The decision was based on pleadings and a hearing Monday, Sept. 8, in U.S. District Court for the Central District of California, during which ATA Deputy Chief Counsel Robert Digges Jr. reiterated that ATA opposes the concession agreements but supports the ports’ Clean Truck Programs, including the phased retirement of older trucks from the port operations and their replacement with newer, cleaner vehicles. ATA says the port concession agreements that it opposes simply are not needed to meet the ports’ environmental goals.

“A concession-based trucking system is central to the sustainability of the Clean Truck Program and critical in our efforts to aggressively clean the air and operate a safe, secure port,” said Geraldine Knatz, Port of Los Angeles executive director. “This ruling, and our growing list of concession applicants, puts us in a good position for a strong program start.”

ATA says Judge Snyder’s decision was in great part favorable to its position in the case. The Court acknowledged that ATA prevailed on most of the points presented. First, the Court acknowledged that ATA likely would succeed on the argument that the ports’ Clean Truck Programs are preempted by federal law. The court noted, in agreeing with ATA and in following clear Supreme Court guidance on this topic issued earlier this year in Rowe v. New Hampshire Motor Transp. Ass’n., that on the key issue of preemption, “there is a significant likelihood that [ATA] will succeed in showing that the concession agreements fall within the preemption provisions of” Federal Aviation Administration Authorization Act of 1994 (FAAA).

The Court also determined that the ports’ argument that they are sovereign tidelands was without support. In agreeing with ATA’s position on this issue, the Court stated that it “is not convinced that the fact that the ports rest on sovereign tidelands renders them immune from preemption under the FAAA.” Similarly, with respect to the market participant argument presented by the ports, the Court — in agreement with ATA’s position — stated: “Given the problems associated with characterizing the concession agreements as ‘efficient procurement’ or ‘narrow’ in scope, there is significant likelihood that [ATA] will succeed in showing that the market participant exception to preemption does not apply in this case.”

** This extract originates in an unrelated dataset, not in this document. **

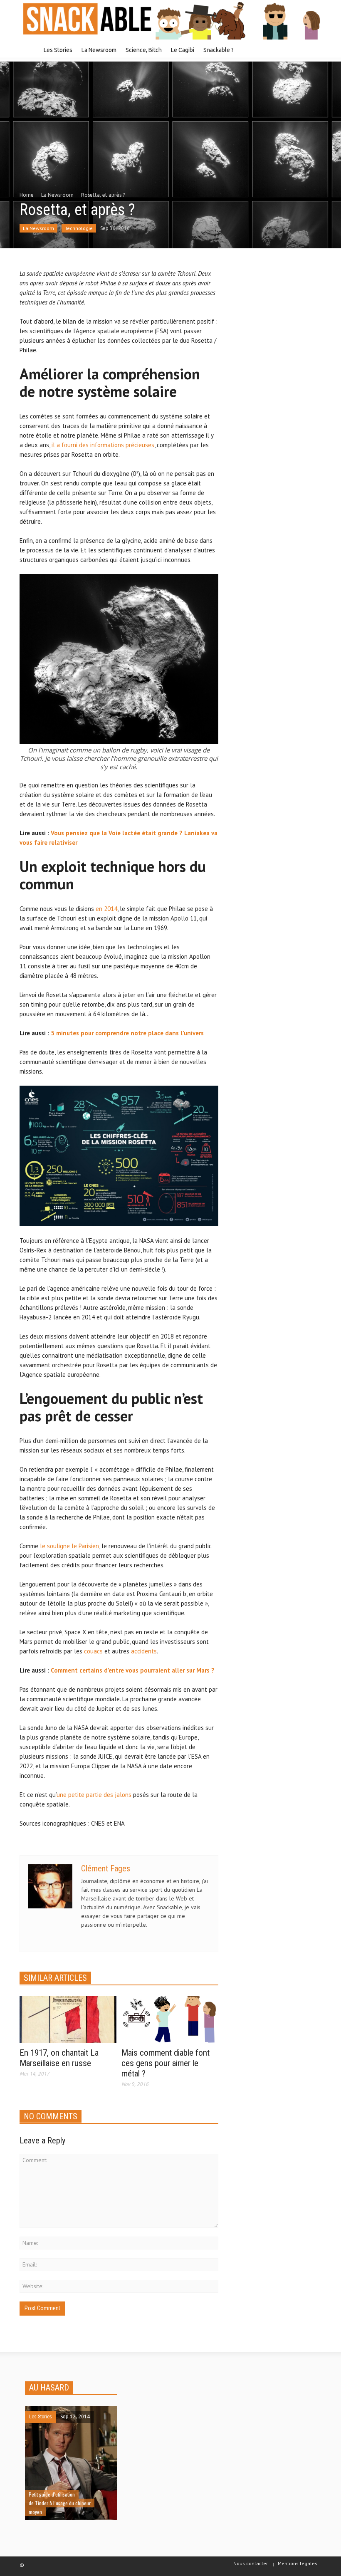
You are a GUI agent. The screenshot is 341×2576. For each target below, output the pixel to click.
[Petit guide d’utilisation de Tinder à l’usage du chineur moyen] (71, 2462)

However, the court, in an overbroad interpretation of the safety exception to FAAA preemption, sided with the ports and determined that the security aspects of the ports’ plans were sufficient to qualify the entire agreements as exempt from preemption. At the hearing, ATA vigorously contested the Court’s interpretation of the safety exception and alerted the Court to the fact that the safety exception could not be read so broadly as to swallow the rule of preemption. As noted by ATA, the security protocols mandated under the TWIC program are a key element of national port security and are supported by ATA. Further, ATA noted that such a broad definition of “safety” that includes all aspects of “security” was not in line with congressional intent on the safety exception. ATA says the ports’ efforts to support the concession agreements with the newly minted “security” exception is unsupportable and will be challenged as prompt review of the Court’s decision is pursued.

ATA says it is in full support of the ports’ environmental and security goals and supports the Oct. 1 implementation of the elements of the Clean Truck Program necessary to address those goals, including the ban of pre-1989 trucks and the clean truck fee. Unfortunately, ATA says it is clear that the ports are now in no position to put in place the systems needed to collect the ports’ clean truck fee and administer the ban on pre-1989 trucks by the Oct. 1 program startup date.

In a detailed letter to the ports, the Secretary of the Marine Terminal Operators Agreement noted that the ports’ failure to timely develop and populate the Drayage Truck Registry, which will provide the individual truck data necessary to administer the program, makes it impossible for the Marine Terminal Operators to implement the program. The terminal operators warned the ports that “attempting to implement a program of this type without adequate preparation, testing and outreach could result in long truck lines at terminal gates, decreased productivity and dissatisfaction among truckers, ocean carriers and the shipping public.” To avoid these problems, the operators suggested that collection of the clean truck fee be postponed until Jan. 1 and that the ban of pre-1989 trucks be delayed until at least Nov. 1, 2009, and begun then only if the Drayage Truck Registry was fully in place.

ATA says the inability of the ports to put in place even the uncontested elements of its Clean Truck Program underscores the current disarray at the ports, and it further shows that the ports’ focus on the unnecessary and burdensome concession plans is distracting them from their true environmental goals.